Em final de conversa, o tema de Évora 27 regressou à baila, confirmaram que têm dois projetos já aprovados pela comissão organizadora. Além disso “temos algumas outras propostas, que faremos para o ‘open call’, e que poderão até ficar, como marcos na cidade”, revelou Jeanne. Que destas organizações possam vir até ao Alentejo diversos artistas, é uma promessa, “é perfeitamente natural e está prevista essa partilha, sim” assegura Jeanne. E levar lá os nossos? Pergunto. “Também sim. Mas levará sempre algum tempo, porque estamos ainda a começar aqui. Temos de construir, e passo a passo certamente conseguiremos essa ponte nos dois sentidos”.

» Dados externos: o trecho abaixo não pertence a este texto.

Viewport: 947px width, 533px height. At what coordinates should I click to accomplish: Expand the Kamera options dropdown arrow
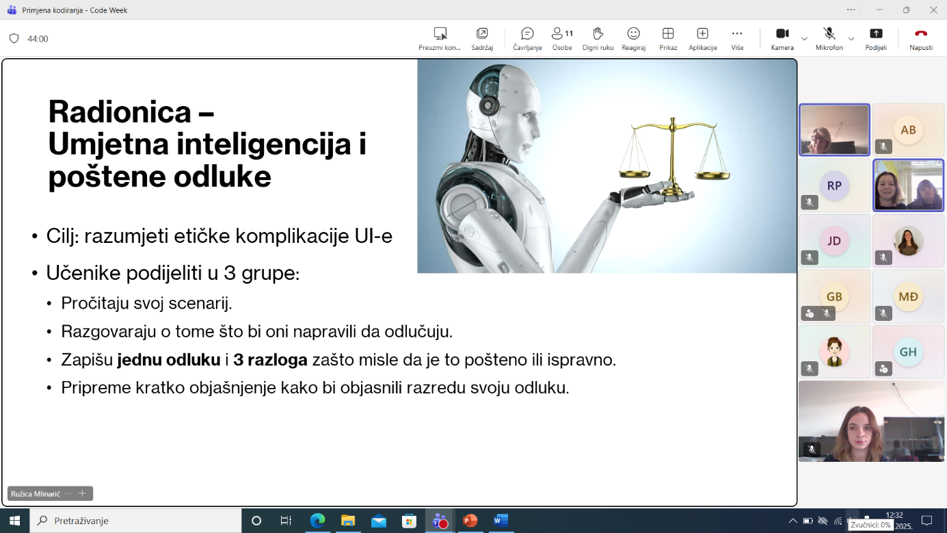click(804, 39)
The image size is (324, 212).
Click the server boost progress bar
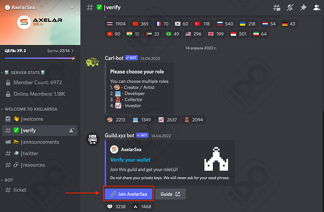[40, 58]
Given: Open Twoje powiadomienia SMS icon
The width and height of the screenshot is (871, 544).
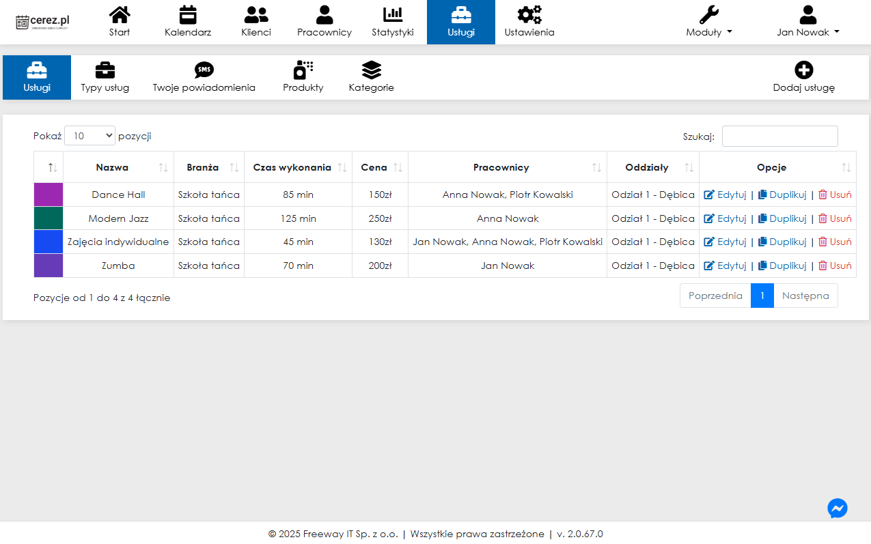Looking at the screenshot, I should (x=204, y=70).
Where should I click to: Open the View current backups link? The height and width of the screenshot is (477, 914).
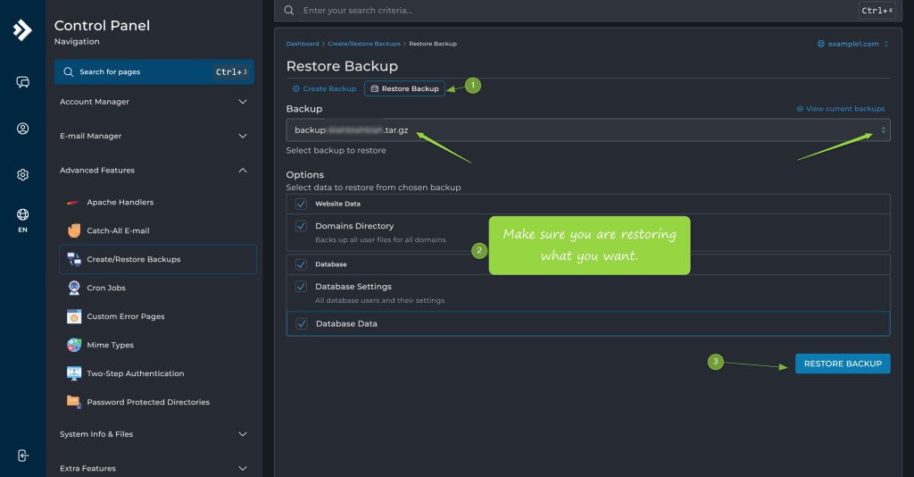pyautogui.click(x=841, y=109)
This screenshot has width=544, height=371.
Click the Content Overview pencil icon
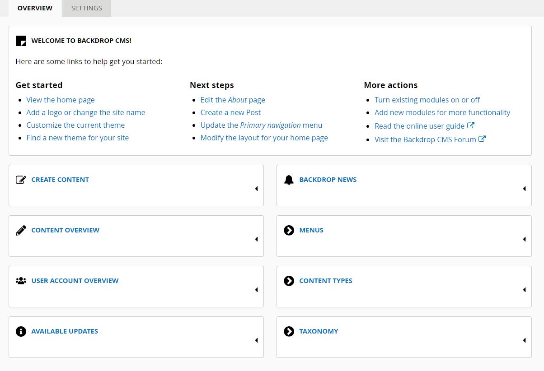tap(21, 230)
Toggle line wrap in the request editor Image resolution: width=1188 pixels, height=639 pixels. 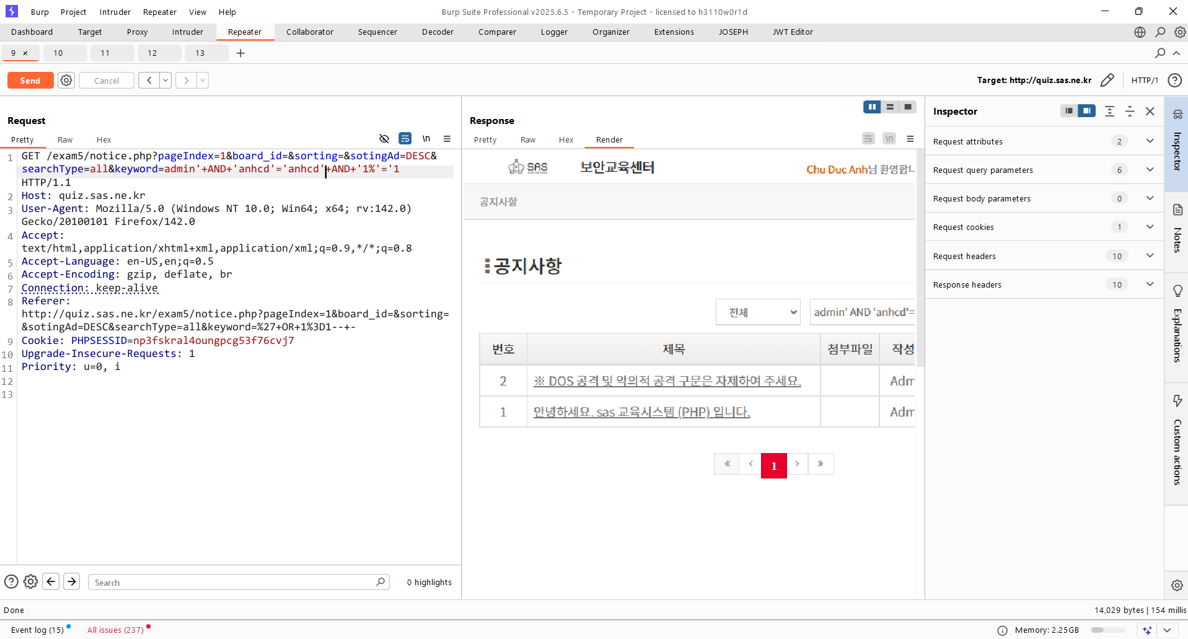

E são pequenas joias como estas, que, de perdidas em passados passeios turísticos, um dia se encontraram e retornaram até nós, alentejanos, desejando aqui permanecerem. Isso transforma a nossa sociedade alentejana, transferindo-nos outra visão, diferentes liberdades e experiências, para juntos sermos mais fortes, mais unidos. Saibamos aproveitar, escutar e colaborar em uníssono.

AUTOSSUFICIÊNCIA

Fabrice garante que a Cosmogama tem “consciência das dificuldades financeiras do meio cultural português” pelo que uma das apostas é “sermos autossuficientes, para não irmos buscar apoios destinados aos agentes culturais portugueses”, A companhia continua a desenvolver projetos próprios em França e na Suíça. Fabrice Melquiot estava, aliás, de partida para França, onde mantém toda uma estrutura própria a funcionar, produzindo e dirigindo espetáculos.